Directed by Godfrey Reggio.
Koyaanisquatsi is an experimental film by Godfrey Reggio, formerly a Christian Brother working with Indians in Arizona, who set himself the task to communicate something of the need to return to nature and mysticism from the speed and materialism of contemporary living, especially in cities.
The film has no commentary, no words - it is accompanied by a score in the form of a symphony Philip Glass. It is effective and involving music. The director also uses a wide range of photography techniques including time-lapse, slow motion, infra-red photography, aerial photography. The final effect is that of a cinema poem or a cinema essay. The film opens with the mountain and desert scenery and Hopi Indian paintings and moves to the Rockies and then into the inner city.
The word is from the Hopi Indian language and, at the end, several meanings are indicated including: 'life out of balance', 'a state of life that calls for another way of living'.

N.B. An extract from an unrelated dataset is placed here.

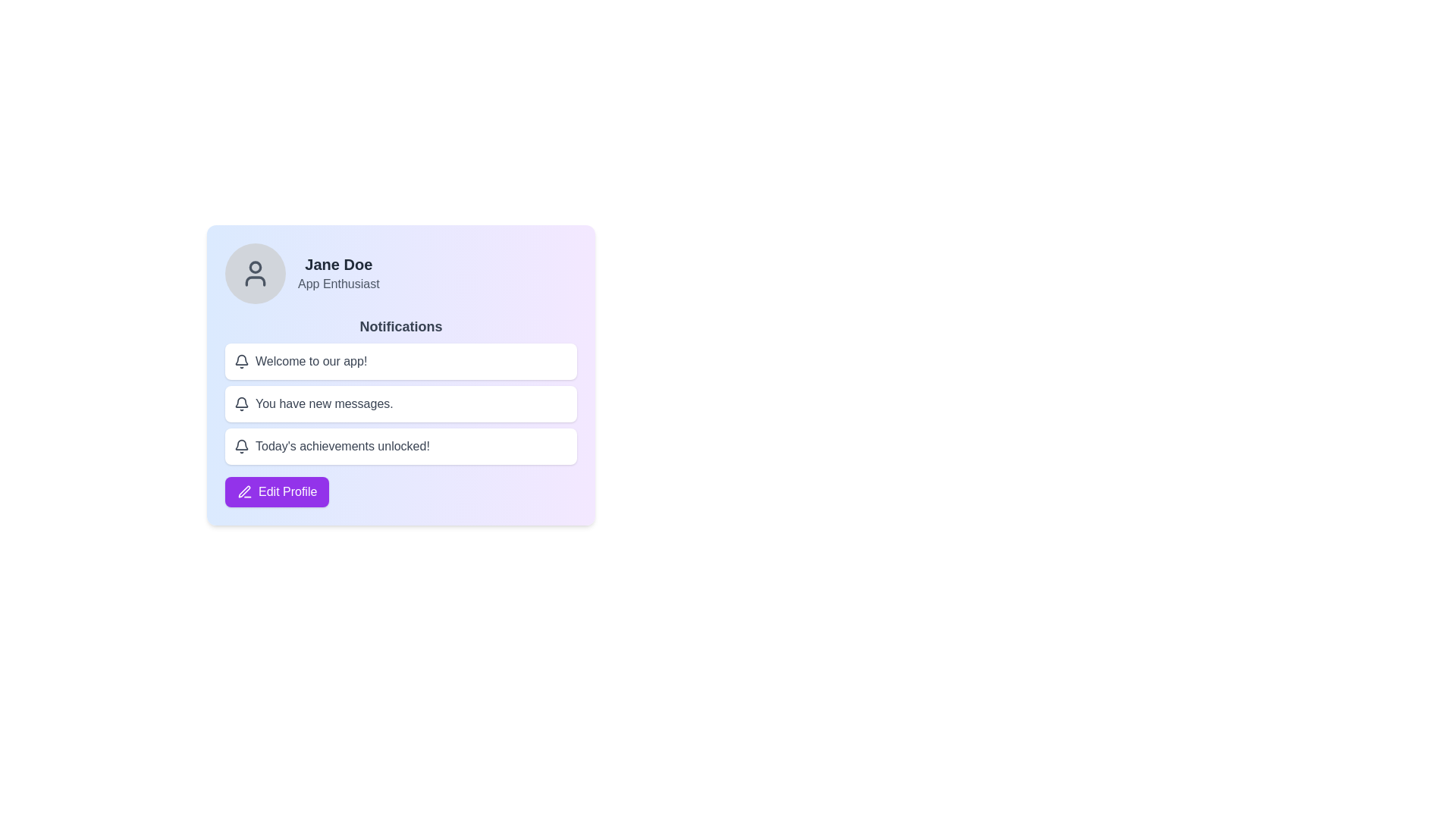 Image resolution: width=1456 pixels, height=819 pixels. Describe the element at coordinates (287, 491) in the screenshot. I see `the button labeled 'Edit Profile' which is styled with a bold white font on a purple background, located at the bottom of the user profile card` at that location.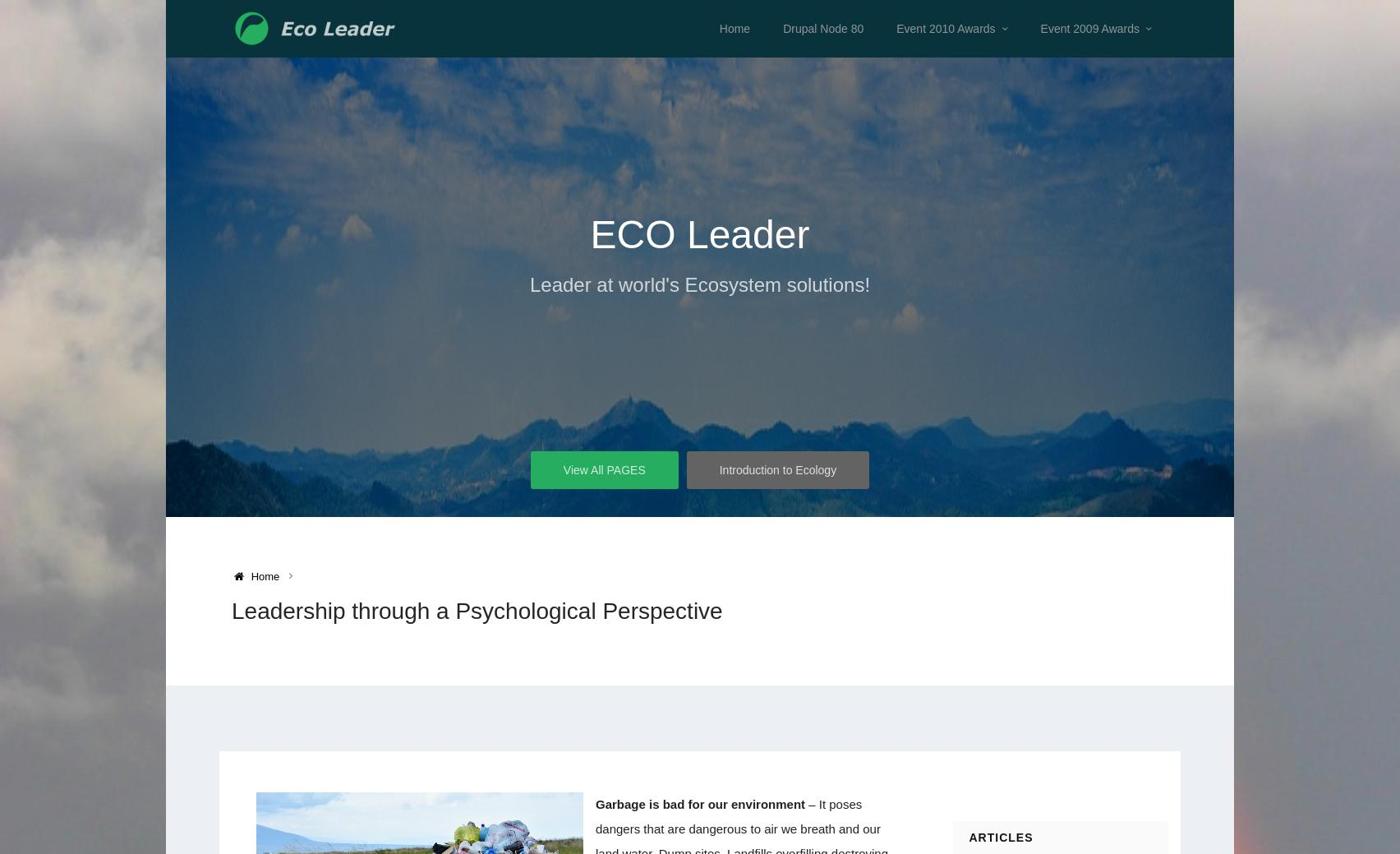 This screenshot has height=854, width=1400. Describe the element at coordinates (602, 469) in the screenshot. I see `'View All PAGES'` at that location.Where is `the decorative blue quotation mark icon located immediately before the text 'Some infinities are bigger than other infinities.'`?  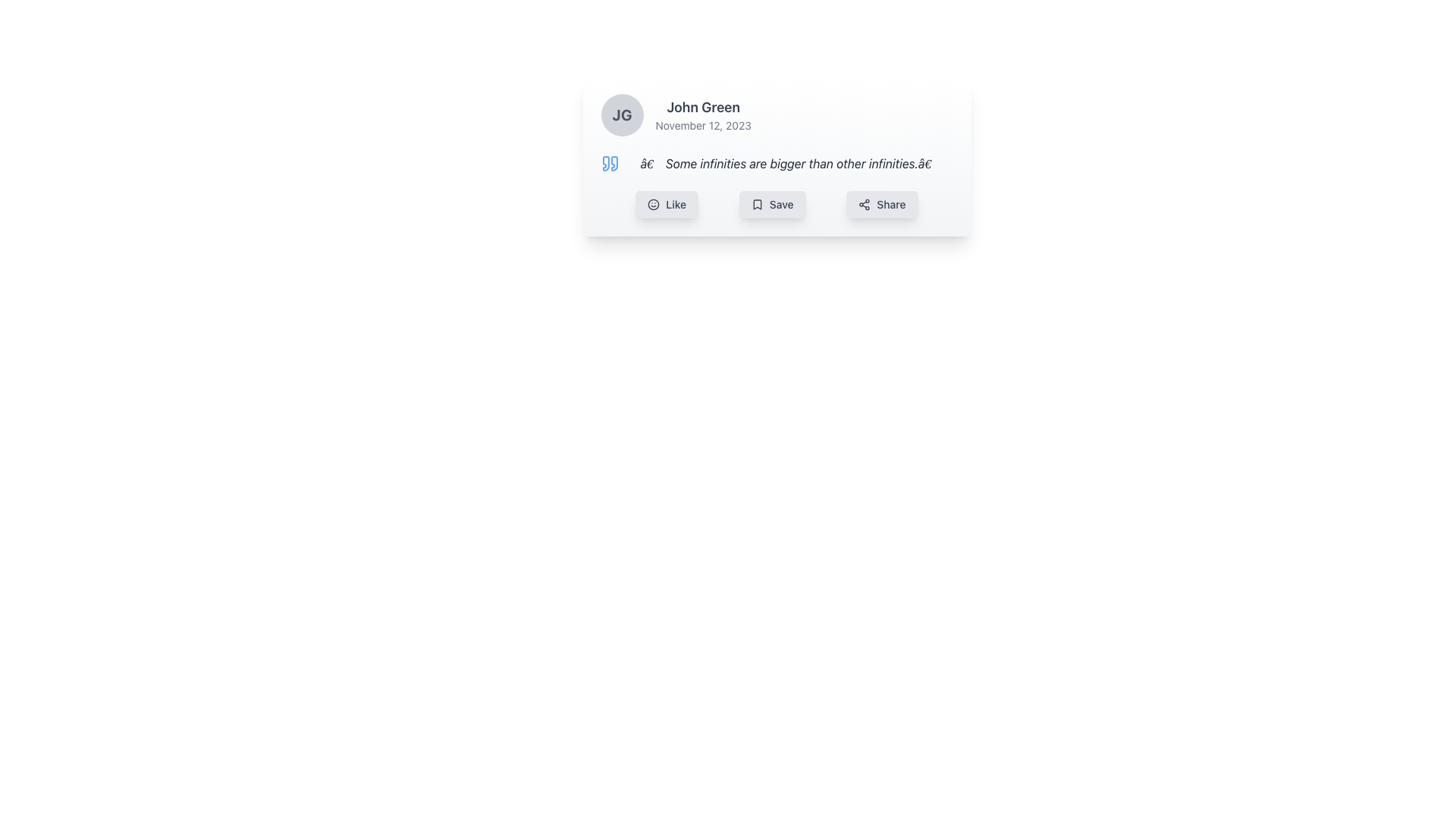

The film was taken up by Francis Ford Coppola and he promoted it throughout the world. While the film is interesting in its cinematic poetic style, its appeal is very much to those who appreciate sensory images (realistic as well as trance-like) and would not appeal to those who find it hard to concentrate solely on the visual and the sensate.
The cause of the film is worthy - many critics felt that by the early '80s it was somewhat out of date, reflecting the idealistic hopes of the Flower Children of the late '60s and the hopes of the mid-'70s. Some critics even accused it of a kind of elitism in its propounding of its ideals.
The film was well received by many audiences during 1983 - indicating cinema audiences being educated to experimental styles and appreciating the use that can be made of them for communication, insight, propaganda.